__The records__:
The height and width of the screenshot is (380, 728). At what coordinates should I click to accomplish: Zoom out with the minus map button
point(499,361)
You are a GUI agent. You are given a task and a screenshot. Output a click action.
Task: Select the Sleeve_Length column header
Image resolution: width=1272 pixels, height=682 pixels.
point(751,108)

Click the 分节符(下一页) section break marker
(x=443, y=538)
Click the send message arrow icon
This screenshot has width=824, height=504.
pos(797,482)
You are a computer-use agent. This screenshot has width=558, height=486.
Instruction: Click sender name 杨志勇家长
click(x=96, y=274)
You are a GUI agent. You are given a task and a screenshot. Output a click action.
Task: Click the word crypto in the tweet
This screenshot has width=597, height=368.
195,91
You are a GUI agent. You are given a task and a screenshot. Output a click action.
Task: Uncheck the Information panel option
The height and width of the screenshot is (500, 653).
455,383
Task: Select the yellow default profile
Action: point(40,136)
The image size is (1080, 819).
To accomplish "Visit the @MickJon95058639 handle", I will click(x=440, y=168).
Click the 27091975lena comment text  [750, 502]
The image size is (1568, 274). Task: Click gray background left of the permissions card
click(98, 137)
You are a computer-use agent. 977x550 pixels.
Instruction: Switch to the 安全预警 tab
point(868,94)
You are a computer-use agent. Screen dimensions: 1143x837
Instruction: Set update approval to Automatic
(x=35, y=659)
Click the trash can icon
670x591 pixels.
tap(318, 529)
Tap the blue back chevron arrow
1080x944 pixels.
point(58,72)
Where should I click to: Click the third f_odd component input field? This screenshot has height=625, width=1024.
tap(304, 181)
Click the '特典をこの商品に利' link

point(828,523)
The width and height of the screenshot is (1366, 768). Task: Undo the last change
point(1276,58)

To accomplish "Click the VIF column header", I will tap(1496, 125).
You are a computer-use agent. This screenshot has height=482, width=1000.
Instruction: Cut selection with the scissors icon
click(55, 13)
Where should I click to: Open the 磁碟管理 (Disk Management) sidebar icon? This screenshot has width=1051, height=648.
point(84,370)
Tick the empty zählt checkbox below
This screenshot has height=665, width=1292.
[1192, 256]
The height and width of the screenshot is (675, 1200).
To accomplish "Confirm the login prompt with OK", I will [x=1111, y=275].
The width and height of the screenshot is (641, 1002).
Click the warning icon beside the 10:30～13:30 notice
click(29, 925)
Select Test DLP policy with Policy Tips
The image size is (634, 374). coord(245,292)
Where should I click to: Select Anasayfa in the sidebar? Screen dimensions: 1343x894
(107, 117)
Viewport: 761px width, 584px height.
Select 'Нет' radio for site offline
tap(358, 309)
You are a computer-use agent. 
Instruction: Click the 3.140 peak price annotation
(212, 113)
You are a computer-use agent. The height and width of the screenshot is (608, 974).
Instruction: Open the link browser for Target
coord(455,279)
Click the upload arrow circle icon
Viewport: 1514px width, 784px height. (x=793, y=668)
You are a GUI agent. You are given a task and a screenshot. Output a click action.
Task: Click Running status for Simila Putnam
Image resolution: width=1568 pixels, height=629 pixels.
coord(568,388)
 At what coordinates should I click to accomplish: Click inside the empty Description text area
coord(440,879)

__Work instruction__: All lines of the listing holding the string "header" must be returned, copied as they stand.

__Result for this exercise__:
Task: Select the Sleeve_Length column header
To accomplish "Click the VIF column header", I will tap(1496, 125).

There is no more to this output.